## Exercise goal
Extract every line of the material that holds the string "computer".

## Records shown
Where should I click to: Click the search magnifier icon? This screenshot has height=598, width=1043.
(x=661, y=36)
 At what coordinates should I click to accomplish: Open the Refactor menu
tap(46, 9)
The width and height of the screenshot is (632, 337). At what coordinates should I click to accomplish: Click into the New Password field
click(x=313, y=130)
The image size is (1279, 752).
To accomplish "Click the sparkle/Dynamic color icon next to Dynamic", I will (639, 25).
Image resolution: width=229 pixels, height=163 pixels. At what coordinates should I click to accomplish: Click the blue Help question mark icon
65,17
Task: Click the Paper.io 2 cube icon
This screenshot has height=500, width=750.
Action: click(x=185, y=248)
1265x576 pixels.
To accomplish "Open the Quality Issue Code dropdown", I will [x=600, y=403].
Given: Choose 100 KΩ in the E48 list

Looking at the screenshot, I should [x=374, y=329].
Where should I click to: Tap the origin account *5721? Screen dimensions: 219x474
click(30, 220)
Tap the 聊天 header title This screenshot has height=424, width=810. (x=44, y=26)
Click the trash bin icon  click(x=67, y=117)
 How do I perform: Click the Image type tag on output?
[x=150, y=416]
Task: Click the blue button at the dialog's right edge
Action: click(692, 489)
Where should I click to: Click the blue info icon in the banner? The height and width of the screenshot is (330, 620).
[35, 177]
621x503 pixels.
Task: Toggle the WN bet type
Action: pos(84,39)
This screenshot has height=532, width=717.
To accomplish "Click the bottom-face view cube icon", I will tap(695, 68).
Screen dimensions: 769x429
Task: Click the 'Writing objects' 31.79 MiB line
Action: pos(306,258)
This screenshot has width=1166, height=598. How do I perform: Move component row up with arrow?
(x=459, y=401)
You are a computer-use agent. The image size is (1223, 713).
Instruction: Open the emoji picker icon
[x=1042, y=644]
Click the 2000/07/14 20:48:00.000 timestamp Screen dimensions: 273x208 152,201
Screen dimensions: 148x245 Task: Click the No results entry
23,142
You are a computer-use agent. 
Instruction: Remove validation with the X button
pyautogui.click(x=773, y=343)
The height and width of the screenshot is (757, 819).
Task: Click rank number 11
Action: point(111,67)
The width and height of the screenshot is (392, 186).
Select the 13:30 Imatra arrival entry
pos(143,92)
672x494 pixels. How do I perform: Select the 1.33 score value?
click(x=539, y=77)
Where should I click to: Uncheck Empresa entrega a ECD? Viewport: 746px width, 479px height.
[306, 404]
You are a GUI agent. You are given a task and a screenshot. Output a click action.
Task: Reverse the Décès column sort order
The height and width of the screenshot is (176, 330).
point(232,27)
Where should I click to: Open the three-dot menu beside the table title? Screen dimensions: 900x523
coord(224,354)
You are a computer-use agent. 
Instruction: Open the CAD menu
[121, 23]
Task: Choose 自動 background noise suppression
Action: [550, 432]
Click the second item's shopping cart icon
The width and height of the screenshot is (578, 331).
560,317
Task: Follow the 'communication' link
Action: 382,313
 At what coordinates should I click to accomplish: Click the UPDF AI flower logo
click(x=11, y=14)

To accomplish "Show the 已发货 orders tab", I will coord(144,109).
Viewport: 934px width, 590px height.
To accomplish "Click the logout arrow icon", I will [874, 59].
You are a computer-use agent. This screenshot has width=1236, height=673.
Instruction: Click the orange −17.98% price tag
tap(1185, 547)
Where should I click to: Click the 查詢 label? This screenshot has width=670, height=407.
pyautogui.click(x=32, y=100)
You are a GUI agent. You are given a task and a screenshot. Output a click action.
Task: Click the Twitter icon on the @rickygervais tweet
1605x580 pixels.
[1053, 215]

## Answer to the problem
You are a computer-use agent. The image size is (1223, 713).
You are a computer-use agent. 
You are a computer-use agent. 
You are a computer-use agent. This screenshot has width=1236, height=673.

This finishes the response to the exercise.